Ejercicios »
**a.** ¿En qué pueblo creció San Francisco, según el texto sobre su vida?
**b.** Transcribe palabra por palabra el pasaje del texto sobre San Francisco que empieza en las palabras "La mayoría de" y termina después de "y prácticas médicas.".

|
Lo que Dijo
Dios de toda gloria ilumina la oscuridad de mi corazón y dame, Señor, una fe correcta, y precisa esperanza, un perfecta caridad, sentido de conocimiento, para que pueda cumplir tu santo y verdadero mandamiento.
Como era su mundo
San Francisco vivió una época de castillos y caballeros, cruzadas e imperios. El fue inspirado por historias y canciones sobre romances y aventuras. Actores itinerantes llamados trovadores cantaban y recitaban sus historias en las plazas o en las casas de los ricos. Estas presentaciones eran la mejor forma de escuchar y trasmitir las historias. Los libros eran raros porque debían ser copiados a manos. Muchas personas no sabían leer.
La mayoría de las personas vivían bajo la protección de un Señor quien vivía en un gran castillo cerca. No era común que las personas se mudaran del pueblo donde habían nacido. Durante ese tiempo, sin embargo, los señores cristianos de Europa estaban preparando ejércitos para pelear en las cruzadas. Su fin era reconquistar la Tierra Santa en manos de fuerzas no cristianas. Como resultado de esas guerras, la gente en Europa fue expuesta a las culturas y costumbres asiáticas. Los cruzados trajeron sedas y especias -- ambas cosas nuevas para Europa. También aprendieron nuevas formas de arte y prácticas médicas.
Quine fue
San Francisco era hijo de un noble mercader de tejidos llamado Pietro Bernadone y su esposa Pica. El creció en el pueblo de Asís en las montañas de Italia. Francisco amaba la vida y tenía muchos amigos. Sus padres estaban orgullosos de tener un hijo querido por todos. Ellos se aseguraban de que tuviera todo lo que quería.

Datos proporcionados »
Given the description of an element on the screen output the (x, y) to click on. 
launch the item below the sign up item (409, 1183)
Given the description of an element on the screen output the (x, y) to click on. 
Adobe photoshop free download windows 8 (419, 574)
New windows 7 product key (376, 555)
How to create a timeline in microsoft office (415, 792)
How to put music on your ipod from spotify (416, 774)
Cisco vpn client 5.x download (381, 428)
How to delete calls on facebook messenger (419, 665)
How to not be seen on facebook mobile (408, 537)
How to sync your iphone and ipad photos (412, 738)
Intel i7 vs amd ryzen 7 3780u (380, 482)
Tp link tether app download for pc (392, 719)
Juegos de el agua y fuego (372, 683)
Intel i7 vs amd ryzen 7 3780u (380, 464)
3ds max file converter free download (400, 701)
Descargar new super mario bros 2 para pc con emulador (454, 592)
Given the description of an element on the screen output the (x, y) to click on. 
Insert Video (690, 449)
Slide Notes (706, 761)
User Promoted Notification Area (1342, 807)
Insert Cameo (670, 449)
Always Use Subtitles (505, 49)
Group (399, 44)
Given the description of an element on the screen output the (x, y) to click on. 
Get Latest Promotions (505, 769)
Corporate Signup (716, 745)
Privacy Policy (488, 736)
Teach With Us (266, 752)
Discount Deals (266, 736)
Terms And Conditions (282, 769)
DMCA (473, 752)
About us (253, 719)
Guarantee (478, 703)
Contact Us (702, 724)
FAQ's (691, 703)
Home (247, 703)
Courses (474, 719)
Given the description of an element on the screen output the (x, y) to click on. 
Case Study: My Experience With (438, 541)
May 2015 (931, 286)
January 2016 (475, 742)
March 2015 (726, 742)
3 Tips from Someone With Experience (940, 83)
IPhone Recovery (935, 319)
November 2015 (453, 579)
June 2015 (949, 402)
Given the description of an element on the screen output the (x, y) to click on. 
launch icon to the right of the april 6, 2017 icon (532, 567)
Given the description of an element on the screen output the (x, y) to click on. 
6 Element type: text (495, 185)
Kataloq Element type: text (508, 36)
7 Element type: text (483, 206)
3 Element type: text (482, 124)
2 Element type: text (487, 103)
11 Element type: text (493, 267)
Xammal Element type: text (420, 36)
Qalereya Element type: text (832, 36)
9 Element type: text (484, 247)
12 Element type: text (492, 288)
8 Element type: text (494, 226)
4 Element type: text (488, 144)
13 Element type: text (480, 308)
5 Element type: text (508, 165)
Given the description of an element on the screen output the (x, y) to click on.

Tus respuestas »
**a.** En Asís, en las montañas de Italia.

**b.**
La mayoría de las personas vivían bajo la protección de un Señor quien vivía en un gran castillo cerca. No era común que las personas se mudaran del pueblo donde habían nacido. Durante ese tiempo, sin embargo, los señores cristianos de Europa estaban preparando ejércitos para pelear en las cruzadas. Su fin era reconquistar la Tierra Santa en manos de fuerzas no cristianas. Como resultado de esas guerras, la gente en Europa fue expuesta a las culturas y costumbres asiáticas. Los cruzados trajeron sedas y especias -- ambas cosas nuevas para Europa. También aprendieron nuevas formas de arte y prácticas médicas.